The sheer number of gameplay mechanics that are shamelessly ripped from the "Zelda" franchise is probably too large to list, but here are a few samples: Collecting heart pieces to increase your maximum health, a boomerang-type weapon to hit switches and solve puzzles, a hook on a chain that can drag you across large gaps and rip the shells off certain enemies, a ridable horse with a recharging number of speed boosts. Shall I go on?
While the comparisons are nigh-unending, I've always enjoyed them in "Zelda," and seeing them employed in such a vastly different venue as the apocalypse was charming.
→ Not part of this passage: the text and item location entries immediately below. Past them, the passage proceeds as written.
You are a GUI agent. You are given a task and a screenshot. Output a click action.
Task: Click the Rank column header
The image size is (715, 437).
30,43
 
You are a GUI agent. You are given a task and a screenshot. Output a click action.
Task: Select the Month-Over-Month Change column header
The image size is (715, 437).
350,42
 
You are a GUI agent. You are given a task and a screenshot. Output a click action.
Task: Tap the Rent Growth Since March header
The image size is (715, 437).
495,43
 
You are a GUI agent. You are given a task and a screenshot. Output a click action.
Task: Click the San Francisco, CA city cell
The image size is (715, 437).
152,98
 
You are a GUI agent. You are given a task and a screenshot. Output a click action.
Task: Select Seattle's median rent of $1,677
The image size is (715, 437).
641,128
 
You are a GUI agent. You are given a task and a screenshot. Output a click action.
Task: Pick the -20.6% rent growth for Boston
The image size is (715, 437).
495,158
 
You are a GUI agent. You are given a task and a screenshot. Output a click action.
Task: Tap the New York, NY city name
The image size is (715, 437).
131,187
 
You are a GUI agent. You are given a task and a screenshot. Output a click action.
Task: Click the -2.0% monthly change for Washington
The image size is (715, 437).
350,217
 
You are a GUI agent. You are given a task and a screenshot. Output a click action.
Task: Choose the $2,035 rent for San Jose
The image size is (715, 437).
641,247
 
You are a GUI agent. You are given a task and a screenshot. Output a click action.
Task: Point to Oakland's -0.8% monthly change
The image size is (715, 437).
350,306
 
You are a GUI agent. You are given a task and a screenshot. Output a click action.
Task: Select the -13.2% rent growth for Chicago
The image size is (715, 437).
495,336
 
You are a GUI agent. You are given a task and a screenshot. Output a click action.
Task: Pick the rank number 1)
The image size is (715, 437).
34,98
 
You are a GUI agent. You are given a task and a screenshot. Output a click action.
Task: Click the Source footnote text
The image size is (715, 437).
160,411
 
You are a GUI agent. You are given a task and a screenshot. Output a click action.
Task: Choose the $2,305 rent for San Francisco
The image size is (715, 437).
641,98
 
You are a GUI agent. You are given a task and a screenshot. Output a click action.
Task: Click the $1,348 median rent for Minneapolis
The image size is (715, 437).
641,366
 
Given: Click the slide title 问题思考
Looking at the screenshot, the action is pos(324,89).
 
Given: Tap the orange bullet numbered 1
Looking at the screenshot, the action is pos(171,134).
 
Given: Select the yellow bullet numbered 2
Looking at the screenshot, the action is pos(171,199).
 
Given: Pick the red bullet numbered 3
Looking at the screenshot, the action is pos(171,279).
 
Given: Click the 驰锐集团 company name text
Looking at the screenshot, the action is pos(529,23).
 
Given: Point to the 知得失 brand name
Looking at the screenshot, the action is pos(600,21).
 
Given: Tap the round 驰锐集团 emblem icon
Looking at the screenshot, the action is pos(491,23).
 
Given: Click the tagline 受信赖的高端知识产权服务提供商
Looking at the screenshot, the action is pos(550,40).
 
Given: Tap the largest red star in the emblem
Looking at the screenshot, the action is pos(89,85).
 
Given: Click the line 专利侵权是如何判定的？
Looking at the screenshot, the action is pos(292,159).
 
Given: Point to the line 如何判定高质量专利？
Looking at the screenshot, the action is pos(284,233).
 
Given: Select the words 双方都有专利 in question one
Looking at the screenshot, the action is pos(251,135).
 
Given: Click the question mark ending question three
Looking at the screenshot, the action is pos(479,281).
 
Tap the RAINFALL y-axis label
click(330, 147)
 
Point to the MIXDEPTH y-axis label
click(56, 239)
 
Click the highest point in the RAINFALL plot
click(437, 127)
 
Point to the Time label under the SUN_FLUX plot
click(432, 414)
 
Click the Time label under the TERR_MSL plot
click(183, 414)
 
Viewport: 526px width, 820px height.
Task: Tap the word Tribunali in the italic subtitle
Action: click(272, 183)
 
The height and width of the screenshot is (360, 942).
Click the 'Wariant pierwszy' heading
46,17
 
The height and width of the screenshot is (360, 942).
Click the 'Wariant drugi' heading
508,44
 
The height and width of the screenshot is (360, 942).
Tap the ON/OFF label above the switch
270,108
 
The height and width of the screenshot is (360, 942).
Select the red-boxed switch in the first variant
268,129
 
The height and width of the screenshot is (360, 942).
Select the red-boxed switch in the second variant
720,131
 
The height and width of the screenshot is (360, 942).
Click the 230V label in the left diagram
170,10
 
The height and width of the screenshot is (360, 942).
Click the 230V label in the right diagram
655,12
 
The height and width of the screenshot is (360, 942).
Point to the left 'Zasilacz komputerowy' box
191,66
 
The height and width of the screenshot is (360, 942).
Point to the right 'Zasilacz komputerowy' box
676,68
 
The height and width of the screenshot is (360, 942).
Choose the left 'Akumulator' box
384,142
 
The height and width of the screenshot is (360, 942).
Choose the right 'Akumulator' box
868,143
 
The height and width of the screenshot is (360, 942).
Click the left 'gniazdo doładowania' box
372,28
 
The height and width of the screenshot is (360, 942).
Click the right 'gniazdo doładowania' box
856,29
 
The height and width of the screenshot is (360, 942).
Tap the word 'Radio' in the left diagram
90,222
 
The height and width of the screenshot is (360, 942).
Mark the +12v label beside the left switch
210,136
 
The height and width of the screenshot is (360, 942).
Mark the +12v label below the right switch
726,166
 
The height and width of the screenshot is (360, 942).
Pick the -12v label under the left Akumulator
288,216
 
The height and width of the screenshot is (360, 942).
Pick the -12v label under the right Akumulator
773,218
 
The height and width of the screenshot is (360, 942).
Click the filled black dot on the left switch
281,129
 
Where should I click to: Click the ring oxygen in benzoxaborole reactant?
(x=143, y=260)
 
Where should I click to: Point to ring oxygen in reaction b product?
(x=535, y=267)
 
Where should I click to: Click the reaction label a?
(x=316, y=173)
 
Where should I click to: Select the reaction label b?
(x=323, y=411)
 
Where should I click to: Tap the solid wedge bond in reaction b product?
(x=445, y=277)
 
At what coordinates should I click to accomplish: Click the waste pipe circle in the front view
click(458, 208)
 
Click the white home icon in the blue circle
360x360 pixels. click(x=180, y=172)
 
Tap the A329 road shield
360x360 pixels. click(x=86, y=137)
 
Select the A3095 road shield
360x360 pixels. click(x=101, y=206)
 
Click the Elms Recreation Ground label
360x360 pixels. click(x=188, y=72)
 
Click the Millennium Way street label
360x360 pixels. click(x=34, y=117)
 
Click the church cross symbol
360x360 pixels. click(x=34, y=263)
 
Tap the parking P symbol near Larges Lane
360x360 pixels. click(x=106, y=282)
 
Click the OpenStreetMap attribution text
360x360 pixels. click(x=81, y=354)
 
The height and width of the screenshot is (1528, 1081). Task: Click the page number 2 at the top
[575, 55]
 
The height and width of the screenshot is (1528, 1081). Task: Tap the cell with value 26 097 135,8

If you're not a "Zelda" fan, though, you should stay far, far away.
The Apocalypse Is Pretty
"Darksiders" isn't going to win any awards on the graphics front, but it had a really neat design aesthetic that never got boring. The closest comparison would be if "World of WarCraft" got uprezzed, with increased detail and resolution. Characters are never "realistic," with the developer instead opting for exaggerated, comic book-esque heroes and villains (expected with Joe Madureira designing many of the characters).
The varied zones, from the crumbling cityscape to the desert-like Ashlands to the surprisingly verdant western areas, keep things fresh, as well. There's something exhausting about being surrounding by constant, choking death, and it's nice to see that the designers weren't afraid to brighten things up.
Something that "Zelda" has never really touched upon is the idea of passive and active weapon enhancements. You can discover objects in the world which can be placed into one of your three main weapons, adding effects like Life Steal and Increased Experience Gain. Some of the later enhancements have a half-dozen different effects, making them tremendously useful and a cool way to customize your play style.
So-So Combat Mechanics
The combat in "Darksiders" has more in common with "God of War" than it does with "Zelda." There's a lot of "one dude vs. many dudes" or "one tiny dude vs. one much larger dude," not to mention the consistent use of the finishing move button to rip the heads off demons to bash them into the ground.
The problem is that the combat is not nearly as tight as "God of War." There are times (often crucial times) when you're holding down the block button but you don't block. Or you get interrupted in a combat when you shouldn't have. Often times you just don't feel like you have complete control of a situation, which is super important for a game like this. Thankfully the combat definitely takes a backseat to the exploration and puzzle-solving, making up only about 20-30 percent of the game.
Story Doesn't Make A Ton of Sense
Coming off the inscrutable "Bayonetta," "Darksiders" has a digestible story of vengeance. Unfortunately there are a few twists and turns towards the end that didn't make a whole lot of sense to me, with characters doing things for unclear reasons. Maybe I just wasn't paying enough attention? Or maybe I'm dumb? Whatever the case, there may be moments that cause you to scratch your head, story-wise. Thankfully you can just absorb the whole "War kills everyone" aspect and still enjoy yourself.
You may not be familiar with "screen tearing," but if you're looking to have a crash course on the matter, play through "Darksiders." Rotating the camera around your character will cause distorting lines to appear on the graphics. Personally it causes some eyestrain and does a very good job of disrupting impressive-looking scenes. I know next to nothing about developing video games, but I do know that more time should've been spent polishing this aspect in particular, as I've never seen a game with more prevalent screen tearing.
Oh, and there's also a shameless sequel plug at the end of the game, so fair warning.
All told I actually really enjoyed "Darksiders." The low points were annoying, but were far outweighed by the enjoyment I found exploring the world, upgrading my gear and ripping the hearts from demons. If you're a fan of either "God of War" or "Zelda," I have no doubt that you'll enjoy most of what "Darksiders" has to offer in its 15-hour journey.